The objective was to study the response of a group of hybrid and creoles corns in the water relations of the plant, the leaf area development, flowering, grain yield and its components under irrigation, drought and nitrogen deficiencies in a greenhouse of the Graduate College, Campus Montecillo in 2013. The treatments were: S1 unirrigated 10 d (30-40 dds); S2 unirrigated 20 d (50-70 dds); S3 unirrigated 30 d (70-100 dds), with high (AN, 160-40-20) and low N (BN, 80-40-20) applied at planting. The decrease of the soil water content (CHE) was reflected in a significant reduction (p ≤ 0.05) of the leaf water potential (ψ), osmotic (π) and turgidity (P) and relative water content (CRA) in S1, S2 and S3 with respect to irrigation AN and BN at the end drought treatments; hybrids showed higher ψ, π, P and CRA that the creoles. In all materials tested water stress reduced the expansion of leaf area (EAF), anthesis and silking was delayed (IA-FF), it decreased grain yield (RG), number of grains cob-1 (NGNM) and weight of 100 grains (P100G). In S1 and S2 hybrids showed higher EAF and produced more RG, NGNM, and had a shorter IA-FF than the creoles with AN and BN. In R and S1, with BN and S2 with AN and BN hybrids they showed higher P100G. In the S3 did not occur in grain.

Keywords: corn; creoles; hybrid; water stress; yield

Introduction

The maize cultivation in rainfed conditions is exposed to wide variations in quantity and distribution of rainfall during growth; these variations in moisture availability often cause water stress, which in turn decreases the accumulation of dry matter in the aerial organs of the plant, the leaf area development and pimple formation, factors that ultimately reflected in the loss of performance. When moisture deficiencies occur in different periods of the crop cycle (intermittent drought), drought can cause water stress in seedling stage and reduce crop establishment; in more advanced phenological stages, stress can affect the development of leaf area and photosynthesis. If the drought ( 'drought midsummer' or 'heat wave') is presented prior to flowering and/or stages of flowering and grain filling, the water deficit reduces the production of cobs and grains during the two weeks of flowering due to a decrease in the rate of photosynthesis during grain filling and rapid induction of leaf senescence; grain yield can also be affected by competition for photo-assimilated among the aerial organs of the plant and roots as an adaptive response to drought (Bánziger et al., 2012).

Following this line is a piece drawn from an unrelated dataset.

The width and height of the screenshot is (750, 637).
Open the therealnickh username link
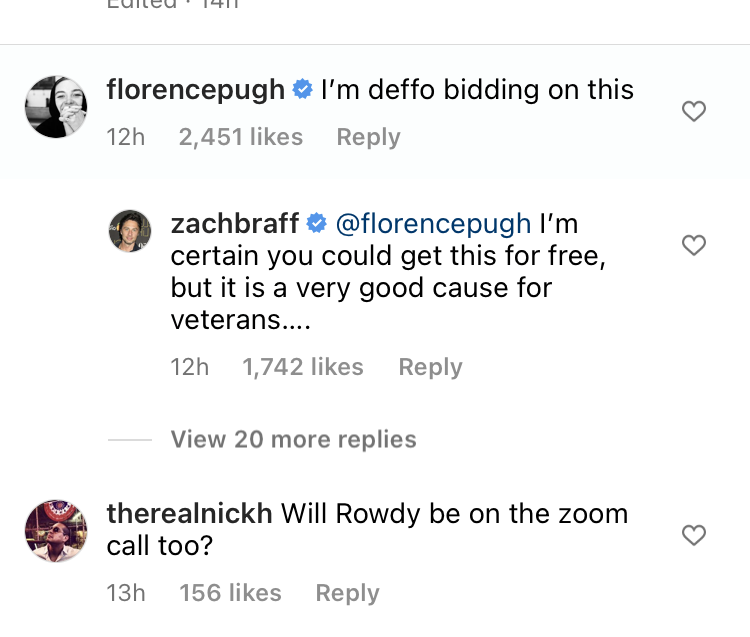[x=189, y=514]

In general, leaf elongation dynamically depends on the availability of water in the soil; and corn is no exception. With an adequate supply of water in the soil, elongation remains constant, however, when the soil water potential decreases, the elongation is also reduced. The changes in the water status point to direct role that water has on the growth; absorption provides physical strength to the elongation of the cells (Acevedo et al, 1971).

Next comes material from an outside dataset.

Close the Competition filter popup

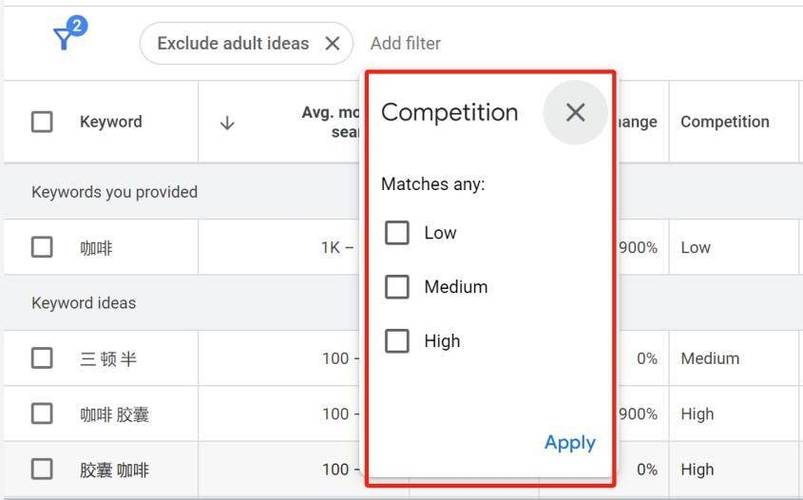[575, 112]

Aphenomenon commonly observed under drought imposed in bloom is lengthening female anthesis-flowering interval (Bolaños and Edmeades, 1990). This usually occurs by delay in the emergence of baby corn in relation to the emergence of the anthers, the latter being less affected by drought. In this context, the anthesis-flowering interval female is considered more valuable as diagnostic character behavior genotype date silking per se, because the anthesis-flowering interval female is quite independent of differences in physiological maturity between varieties (Edmeades et al, 1989). The availability of nitrogen is one of the limiting factors of growth and yield in rainfed conditions; if plants experience stress by deficiencies of this element, the photosynthetic rate is reduced because the leaf area development is decreased and leaf senescence accelerates (Bánziger et al, 2012).

In corn, a low level of nitrogen reduces the capacity of grain growth during filling stage (Bánziger et al, 2000), in conditions of water stress and nitrogen deficiencies in breeding could, include agronomic characteristics related to phenology, photosynthetic rate, biomass accumulation and partitioning photo-assimilated into the cob (Bolaños and Edmeades, 1993). Therefore, the objective ofthis rescobch was to study the response of hybrids and landraces of maize, irrigation and drought and two levels of nitrogen fertilization in leaf area development, flowering, grain yield and its components, under greenhouse conditions.

Materials and methods

Experimental site and plant material

The experiment was conducted in greenhouses in the area of drought resistance, the Postgraduate College in Montecillo, State of Mexico (19° 21' North latitude, 98° 55' west longitude and 2 250 masl). The gases used for this experiment had roof transparent plastic material. Four hybrid corn were used produced by the National Institute of Forestry, Agriculture and Livestock (INIFAP), these hybrids are characterized by being developed for rainfed areas of the High Valleys of the Central Bureau of Mexico and two creoles materials collected in Españita, Tlaxcala. The genetic material of INIFAP, representing commercial hybrids produced between 1960 and 2000. Hybrids released between 1961 and 1973 are classified as old hybrids and released in 1999 as modern hybrids (Table 1).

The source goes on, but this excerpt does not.